┌──

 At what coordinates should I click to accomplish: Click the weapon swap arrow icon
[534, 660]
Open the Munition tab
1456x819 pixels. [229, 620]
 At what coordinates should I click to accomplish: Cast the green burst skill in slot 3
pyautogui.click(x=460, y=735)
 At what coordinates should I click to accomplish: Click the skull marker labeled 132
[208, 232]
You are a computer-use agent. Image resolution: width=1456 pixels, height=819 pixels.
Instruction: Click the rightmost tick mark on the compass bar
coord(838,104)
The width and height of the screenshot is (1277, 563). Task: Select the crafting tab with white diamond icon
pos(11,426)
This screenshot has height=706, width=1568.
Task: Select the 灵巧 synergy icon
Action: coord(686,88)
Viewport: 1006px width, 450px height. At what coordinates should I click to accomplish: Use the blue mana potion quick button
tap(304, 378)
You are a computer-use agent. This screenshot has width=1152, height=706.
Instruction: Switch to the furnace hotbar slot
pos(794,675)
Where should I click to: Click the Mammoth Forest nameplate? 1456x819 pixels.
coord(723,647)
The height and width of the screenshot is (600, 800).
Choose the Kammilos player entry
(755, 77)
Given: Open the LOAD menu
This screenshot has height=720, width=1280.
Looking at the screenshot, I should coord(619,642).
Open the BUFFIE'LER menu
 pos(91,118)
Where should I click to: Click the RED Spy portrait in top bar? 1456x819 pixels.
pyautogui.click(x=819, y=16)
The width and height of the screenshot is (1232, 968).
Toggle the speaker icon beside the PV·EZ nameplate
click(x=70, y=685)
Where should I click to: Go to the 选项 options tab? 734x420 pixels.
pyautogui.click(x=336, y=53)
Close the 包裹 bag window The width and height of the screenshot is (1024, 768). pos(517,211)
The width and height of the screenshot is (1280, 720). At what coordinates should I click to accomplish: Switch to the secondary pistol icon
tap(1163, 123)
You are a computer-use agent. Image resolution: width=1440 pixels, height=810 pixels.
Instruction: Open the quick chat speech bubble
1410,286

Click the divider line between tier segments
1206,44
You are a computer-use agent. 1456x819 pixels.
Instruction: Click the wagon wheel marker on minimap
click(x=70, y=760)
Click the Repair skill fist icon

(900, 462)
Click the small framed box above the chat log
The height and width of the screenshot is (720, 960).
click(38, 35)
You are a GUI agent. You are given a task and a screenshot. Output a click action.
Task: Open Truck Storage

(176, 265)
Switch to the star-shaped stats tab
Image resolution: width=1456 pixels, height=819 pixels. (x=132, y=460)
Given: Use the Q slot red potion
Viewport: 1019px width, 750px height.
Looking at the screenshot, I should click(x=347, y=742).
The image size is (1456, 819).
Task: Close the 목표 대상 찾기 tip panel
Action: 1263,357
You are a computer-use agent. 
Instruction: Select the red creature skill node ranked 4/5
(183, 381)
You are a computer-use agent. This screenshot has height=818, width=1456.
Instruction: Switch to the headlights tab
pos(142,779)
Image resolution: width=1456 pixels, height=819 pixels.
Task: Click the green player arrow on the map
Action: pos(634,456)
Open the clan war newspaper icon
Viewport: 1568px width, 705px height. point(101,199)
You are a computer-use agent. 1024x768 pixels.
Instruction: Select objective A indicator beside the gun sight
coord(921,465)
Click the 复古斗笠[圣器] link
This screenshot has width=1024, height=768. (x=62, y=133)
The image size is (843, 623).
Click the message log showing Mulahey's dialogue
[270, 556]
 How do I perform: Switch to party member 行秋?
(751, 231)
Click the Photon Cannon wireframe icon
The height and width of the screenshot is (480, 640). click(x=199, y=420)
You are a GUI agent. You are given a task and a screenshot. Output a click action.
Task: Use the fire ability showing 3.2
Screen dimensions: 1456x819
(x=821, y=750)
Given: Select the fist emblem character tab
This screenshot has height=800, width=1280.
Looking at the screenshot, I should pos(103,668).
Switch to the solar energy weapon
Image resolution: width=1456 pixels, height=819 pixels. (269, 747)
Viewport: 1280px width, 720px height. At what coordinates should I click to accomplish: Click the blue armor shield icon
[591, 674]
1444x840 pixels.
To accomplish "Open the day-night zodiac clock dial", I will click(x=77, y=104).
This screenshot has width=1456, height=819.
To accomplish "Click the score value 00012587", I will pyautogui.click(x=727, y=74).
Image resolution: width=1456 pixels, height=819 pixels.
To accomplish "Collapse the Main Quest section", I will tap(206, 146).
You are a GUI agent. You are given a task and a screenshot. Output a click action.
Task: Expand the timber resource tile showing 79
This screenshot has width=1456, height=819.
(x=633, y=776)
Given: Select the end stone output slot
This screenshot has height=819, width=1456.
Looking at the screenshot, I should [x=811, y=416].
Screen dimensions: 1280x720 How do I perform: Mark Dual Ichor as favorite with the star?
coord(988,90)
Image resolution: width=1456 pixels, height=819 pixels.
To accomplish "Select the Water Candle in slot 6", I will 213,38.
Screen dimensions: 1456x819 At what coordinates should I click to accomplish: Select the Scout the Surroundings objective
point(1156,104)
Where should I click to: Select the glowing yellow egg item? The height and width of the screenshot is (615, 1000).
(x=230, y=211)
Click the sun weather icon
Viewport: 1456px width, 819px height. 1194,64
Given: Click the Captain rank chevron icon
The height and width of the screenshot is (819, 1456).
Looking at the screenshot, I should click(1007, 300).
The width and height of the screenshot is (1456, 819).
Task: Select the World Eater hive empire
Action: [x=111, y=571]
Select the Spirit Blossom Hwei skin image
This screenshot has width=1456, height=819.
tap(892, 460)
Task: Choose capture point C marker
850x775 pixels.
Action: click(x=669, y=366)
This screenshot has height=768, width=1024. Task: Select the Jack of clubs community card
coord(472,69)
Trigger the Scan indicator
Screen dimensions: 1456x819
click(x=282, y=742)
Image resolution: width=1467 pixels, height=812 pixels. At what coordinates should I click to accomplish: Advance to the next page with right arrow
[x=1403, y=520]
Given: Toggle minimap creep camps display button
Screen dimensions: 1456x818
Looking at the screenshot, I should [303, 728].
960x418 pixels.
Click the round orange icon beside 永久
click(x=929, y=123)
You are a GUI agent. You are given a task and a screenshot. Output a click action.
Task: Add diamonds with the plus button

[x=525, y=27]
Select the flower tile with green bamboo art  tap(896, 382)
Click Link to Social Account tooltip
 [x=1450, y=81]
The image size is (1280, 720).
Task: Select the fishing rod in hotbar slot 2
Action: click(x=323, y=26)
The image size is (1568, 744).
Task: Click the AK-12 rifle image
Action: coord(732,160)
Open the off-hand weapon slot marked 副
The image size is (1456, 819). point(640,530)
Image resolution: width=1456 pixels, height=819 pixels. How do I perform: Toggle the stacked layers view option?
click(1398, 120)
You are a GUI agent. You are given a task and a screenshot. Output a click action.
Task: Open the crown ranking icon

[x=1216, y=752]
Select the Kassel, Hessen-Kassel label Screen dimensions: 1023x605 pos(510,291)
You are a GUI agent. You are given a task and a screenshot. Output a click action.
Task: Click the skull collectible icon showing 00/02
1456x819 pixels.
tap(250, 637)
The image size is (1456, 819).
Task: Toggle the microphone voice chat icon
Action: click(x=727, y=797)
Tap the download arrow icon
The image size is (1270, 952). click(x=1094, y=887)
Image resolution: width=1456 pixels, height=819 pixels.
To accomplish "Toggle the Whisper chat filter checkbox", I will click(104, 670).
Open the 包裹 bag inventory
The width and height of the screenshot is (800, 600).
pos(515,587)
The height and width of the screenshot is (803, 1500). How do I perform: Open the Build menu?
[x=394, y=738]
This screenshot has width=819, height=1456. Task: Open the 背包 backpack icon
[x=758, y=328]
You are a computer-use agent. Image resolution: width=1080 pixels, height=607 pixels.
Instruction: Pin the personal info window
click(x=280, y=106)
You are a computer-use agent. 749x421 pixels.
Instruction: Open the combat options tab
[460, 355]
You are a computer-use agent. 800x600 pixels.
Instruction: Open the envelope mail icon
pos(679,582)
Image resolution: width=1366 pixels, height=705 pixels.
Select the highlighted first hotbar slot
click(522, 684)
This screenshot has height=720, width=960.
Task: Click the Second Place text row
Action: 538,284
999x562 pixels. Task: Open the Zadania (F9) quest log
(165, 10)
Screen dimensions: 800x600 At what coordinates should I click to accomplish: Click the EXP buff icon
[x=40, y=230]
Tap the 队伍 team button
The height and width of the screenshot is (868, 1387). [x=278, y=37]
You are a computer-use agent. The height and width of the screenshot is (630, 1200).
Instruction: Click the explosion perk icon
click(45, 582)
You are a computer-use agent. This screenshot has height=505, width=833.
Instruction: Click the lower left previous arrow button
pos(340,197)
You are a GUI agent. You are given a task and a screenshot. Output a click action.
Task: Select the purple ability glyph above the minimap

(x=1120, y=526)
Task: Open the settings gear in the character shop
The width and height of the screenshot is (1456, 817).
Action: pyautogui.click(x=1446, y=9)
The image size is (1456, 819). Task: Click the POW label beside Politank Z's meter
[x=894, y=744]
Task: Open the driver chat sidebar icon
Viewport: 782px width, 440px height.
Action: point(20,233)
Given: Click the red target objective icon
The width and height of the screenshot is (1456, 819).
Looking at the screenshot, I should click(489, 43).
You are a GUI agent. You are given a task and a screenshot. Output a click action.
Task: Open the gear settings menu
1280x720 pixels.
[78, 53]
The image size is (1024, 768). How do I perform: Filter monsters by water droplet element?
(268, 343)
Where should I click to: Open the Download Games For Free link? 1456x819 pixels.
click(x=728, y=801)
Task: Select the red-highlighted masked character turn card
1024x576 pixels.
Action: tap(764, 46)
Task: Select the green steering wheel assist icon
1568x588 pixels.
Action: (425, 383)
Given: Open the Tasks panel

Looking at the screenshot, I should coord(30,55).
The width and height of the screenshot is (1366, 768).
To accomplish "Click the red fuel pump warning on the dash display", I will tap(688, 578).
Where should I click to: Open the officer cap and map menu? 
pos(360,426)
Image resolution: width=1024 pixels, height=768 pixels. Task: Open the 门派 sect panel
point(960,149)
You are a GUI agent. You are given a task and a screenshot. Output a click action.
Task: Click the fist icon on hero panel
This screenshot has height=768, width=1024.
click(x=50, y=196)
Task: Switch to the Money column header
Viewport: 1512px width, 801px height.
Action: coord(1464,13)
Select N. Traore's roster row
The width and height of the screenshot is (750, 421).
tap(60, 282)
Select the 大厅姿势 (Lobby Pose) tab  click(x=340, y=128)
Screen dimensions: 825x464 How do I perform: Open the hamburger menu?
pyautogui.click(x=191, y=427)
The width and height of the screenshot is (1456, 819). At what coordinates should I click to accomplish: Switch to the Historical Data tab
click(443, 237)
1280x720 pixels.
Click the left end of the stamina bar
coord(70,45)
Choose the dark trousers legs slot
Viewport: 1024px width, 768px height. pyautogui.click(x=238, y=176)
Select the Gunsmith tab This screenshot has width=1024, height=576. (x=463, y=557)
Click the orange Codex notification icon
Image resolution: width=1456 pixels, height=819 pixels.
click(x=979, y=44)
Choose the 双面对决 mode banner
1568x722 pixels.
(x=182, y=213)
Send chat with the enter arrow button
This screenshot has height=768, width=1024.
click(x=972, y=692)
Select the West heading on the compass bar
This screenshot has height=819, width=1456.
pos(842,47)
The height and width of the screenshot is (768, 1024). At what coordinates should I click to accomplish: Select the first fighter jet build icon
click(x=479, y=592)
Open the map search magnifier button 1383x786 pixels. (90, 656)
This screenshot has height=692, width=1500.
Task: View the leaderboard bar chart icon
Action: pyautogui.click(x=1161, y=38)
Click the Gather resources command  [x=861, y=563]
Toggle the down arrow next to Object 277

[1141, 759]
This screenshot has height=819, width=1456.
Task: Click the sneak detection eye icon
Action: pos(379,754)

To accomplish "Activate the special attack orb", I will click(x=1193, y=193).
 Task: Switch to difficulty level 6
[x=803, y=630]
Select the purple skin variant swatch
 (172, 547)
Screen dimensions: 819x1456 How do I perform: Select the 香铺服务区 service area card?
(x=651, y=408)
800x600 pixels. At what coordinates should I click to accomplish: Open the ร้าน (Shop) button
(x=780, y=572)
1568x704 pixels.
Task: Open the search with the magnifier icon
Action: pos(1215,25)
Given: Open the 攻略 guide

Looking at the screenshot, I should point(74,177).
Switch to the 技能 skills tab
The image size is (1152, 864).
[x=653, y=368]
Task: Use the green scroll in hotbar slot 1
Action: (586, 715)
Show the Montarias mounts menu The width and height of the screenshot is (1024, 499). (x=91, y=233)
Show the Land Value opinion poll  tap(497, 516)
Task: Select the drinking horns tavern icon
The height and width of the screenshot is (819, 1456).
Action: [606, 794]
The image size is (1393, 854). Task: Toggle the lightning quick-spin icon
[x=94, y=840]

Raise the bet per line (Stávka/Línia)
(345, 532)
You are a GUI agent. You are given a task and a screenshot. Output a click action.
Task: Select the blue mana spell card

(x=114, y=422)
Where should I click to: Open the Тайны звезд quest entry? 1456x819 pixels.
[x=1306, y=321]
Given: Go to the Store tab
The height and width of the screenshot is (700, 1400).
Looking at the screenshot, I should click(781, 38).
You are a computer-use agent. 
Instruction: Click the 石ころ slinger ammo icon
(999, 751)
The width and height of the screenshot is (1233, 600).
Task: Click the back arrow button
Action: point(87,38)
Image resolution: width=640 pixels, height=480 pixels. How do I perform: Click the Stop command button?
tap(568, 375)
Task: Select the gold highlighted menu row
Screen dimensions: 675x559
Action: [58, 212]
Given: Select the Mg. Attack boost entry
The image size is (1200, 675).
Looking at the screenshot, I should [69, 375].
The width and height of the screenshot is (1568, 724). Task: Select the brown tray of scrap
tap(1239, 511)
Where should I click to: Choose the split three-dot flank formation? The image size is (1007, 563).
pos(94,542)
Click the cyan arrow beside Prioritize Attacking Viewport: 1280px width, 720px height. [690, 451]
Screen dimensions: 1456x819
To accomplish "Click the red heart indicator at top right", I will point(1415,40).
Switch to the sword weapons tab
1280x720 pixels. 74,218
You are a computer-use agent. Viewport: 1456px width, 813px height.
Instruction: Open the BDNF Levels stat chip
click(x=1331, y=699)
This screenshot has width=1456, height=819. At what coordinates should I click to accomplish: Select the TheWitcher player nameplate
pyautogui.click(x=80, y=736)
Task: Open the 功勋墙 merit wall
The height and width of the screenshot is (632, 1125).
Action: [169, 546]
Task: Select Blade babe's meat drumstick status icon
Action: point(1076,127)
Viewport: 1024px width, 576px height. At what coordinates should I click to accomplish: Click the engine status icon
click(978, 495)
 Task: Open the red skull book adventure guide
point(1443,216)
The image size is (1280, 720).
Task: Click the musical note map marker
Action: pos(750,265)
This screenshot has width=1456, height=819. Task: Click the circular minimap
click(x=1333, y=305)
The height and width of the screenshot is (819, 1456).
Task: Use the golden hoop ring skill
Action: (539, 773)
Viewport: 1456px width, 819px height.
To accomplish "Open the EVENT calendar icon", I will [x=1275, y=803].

└──

## SET PROBLEM
Repeat the lines verbatim, starting at the first line of the records and ending at the line containing "pyautogui.click(x=460, y=735)".

## RESULT
 At what coordinates should I click to accomplish: Click the weapon swap arrow icon
[534, 660]
Open the Munition tab
1456x819 pixels. [229, 620]
 At what coordinates should I click to accomplish: Cast the green burst skill in slot 3
pyautogui.click(x=460, y=735)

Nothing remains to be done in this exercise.